Talvez pela semana de muito trabalho ou pela carga emocional que eu vivia ou pelos dois, dormi a tarde inteira e emendei a noite, acordando por volta das 20h. Acordei desesperado pensando “putz, a festa”. Tentei ligar para o Rocha, que não me atendeu. Pensei que a noite havia acabado e que eu tinha feito o meu melhor. Mas passada mais ou menos uma hora, o Rocha me ligou de volta dizendo que todo mundo havia dormido também e que só estavam acordando agora e ainda iriam se arrumar para a festa e que eu devia ir também. Até minha mãe olhou para mim e disse “você não ia sair?”. Constrangido por não estar aproveitando a minha juventude, me arrumei e chamei o Uber para ir até a casa em que o Rocha estava hospedado. Antes de sair, minha mãe me deu um molho com três chaves para entrar em casa na volta: uma para o portão de grade do prédio (cada bloco do Cruzeiro Novo era rodeado por um portão de grade), uma para a porta de vidro do hall de entrada que ficava logo após o portão e outra para a porta do apartamento em si.

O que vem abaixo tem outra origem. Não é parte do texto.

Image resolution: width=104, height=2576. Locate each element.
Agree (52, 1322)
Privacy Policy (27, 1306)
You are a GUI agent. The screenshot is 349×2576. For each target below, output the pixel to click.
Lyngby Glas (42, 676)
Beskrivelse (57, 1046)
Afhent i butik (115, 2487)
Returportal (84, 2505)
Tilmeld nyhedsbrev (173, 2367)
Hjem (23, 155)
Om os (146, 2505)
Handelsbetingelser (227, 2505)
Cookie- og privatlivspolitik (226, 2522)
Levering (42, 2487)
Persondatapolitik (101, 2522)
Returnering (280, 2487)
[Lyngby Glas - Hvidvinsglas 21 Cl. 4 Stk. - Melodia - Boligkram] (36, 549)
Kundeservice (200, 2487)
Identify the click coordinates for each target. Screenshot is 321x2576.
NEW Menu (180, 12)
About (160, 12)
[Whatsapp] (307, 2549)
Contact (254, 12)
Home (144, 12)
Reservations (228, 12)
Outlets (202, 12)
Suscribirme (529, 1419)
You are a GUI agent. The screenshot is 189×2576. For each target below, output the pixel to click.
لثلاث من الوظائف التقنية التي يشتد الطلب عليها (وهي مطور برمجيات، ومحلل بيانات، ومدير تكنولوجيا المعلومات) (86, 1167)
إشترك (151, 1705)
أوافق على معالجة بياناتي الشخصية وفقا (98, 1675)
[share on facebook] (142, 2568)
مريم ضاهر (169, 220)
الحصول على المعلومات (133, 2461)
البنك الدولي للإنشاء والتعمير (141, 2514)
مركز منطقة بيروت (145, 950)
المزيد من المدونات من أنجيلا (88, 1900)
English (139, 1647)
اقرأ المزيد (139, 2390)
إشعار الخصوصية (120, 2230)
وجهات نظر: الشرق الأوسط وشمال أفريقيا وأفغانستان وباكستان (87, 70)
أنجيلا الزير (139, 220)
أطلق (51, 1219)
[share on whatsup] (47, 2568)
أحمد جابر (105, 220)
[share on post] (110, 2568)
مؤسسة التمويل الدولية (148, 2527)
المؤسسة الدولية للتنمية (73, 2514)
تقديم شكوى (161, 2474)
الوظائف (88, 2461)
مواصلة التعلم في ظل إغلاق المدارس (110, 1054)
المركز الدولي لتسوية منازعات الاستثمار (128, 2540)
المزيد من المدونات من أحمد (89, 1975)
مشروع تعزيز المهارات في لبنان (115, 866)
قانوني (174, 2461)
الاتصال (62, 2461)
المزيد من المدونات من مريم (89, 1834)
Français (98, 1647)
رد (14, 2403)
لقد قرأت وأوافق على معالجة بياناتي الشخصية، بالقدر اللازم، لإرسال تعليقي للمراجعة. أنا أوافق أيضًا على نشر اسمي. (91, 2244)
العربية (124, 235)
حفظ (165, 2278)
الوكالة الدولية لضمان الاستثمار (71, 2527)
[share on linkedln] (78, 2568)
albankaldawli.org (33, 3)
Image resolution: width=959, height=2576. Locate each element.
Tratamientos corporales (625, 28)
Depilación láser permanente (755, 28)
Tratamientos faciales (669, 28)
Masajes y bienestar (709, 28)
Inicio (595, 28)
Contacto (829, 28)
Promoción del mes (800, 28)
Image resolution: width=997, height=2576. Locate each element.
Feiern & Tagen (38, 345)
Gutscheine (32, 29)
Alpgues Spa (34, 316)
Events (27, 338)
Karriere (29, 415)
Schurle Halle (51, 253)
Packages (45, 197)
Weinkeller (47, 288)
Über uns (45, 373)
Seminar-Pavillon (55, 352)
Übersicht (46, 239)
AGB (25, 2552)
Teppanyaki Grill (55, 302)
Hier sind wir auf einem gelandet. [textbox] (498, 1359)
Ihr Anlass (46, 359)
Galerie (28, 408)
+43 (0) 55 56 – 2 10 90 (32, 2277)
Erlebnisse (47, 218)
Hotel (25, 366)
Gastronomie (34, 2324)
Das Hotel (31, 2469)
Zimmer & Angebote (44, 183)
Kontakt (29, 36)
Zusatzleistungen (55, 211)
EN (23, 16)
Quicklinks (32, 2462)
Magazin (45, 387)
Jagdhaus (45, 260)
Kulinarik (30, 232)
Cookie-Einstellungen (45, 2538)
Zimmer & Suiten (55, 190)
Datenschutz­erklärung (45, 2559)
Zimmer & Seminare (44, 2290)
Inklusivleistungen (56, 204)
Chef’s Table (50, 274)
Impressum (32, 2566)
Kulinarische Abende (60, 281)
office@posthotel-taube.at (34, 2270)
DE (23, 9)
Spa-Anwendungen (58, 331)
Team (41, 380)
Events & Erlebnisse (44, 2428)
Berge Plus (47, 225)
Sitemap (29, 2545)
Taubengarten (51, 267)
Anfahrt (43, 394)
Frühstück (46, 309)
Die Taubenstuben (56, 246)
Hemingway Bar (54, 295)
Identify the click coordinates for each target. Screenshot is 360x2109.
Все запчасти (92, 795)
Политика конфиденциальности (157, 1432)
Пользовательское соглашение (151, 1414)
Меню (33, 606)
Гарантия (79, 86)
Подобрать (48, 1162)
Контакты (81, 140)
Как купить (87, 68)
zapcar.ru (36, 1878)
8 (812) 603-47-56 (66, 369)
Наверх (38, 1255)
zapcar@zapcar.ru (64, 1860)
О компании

Cheguei por volta das 22h no apartamento em uma das asas de Brasília que eu não fazia ideia de qual que era. Pensando que já estava atrasado, cheguei até apressado, mas me deparei com uma casa repleta de baianos que ainda estavam terminando de acordar para se arrumarem. Brasília tem dessas, uma hora você é goiano numa casa de potiguares e acaba parando em um reduto de baianos. Tem gente do Brasil inteiro nessa cidade, pensei. E como a programação era ir à festa de aniversário do Caetano Veloso, até que fazia sentido eu estar rodeado de baianos. No meio daquele sotaque carregado de salvador, eu assistia todo mundo falando com um gingado típico e em alta velocidade, comentando o jogo do Brasil de futebol feminino nas olimpíadas. “Essa Marta joga pá porra”, alguém disse. Eu ainda estava deslocado, todo matuto e sem jeito como sou, já que não conhecia ninguém ali além do Rocha, que àquela altura devia estar tomando banho. Finalmente alguém me ofereceu uma bebida “pegue naquela caixa de isopor, meu rei, tem copo na cozinha”. Fui seco na caixa de isopor para pegar uma lata de cerveja até que: Catuaba Selvagem.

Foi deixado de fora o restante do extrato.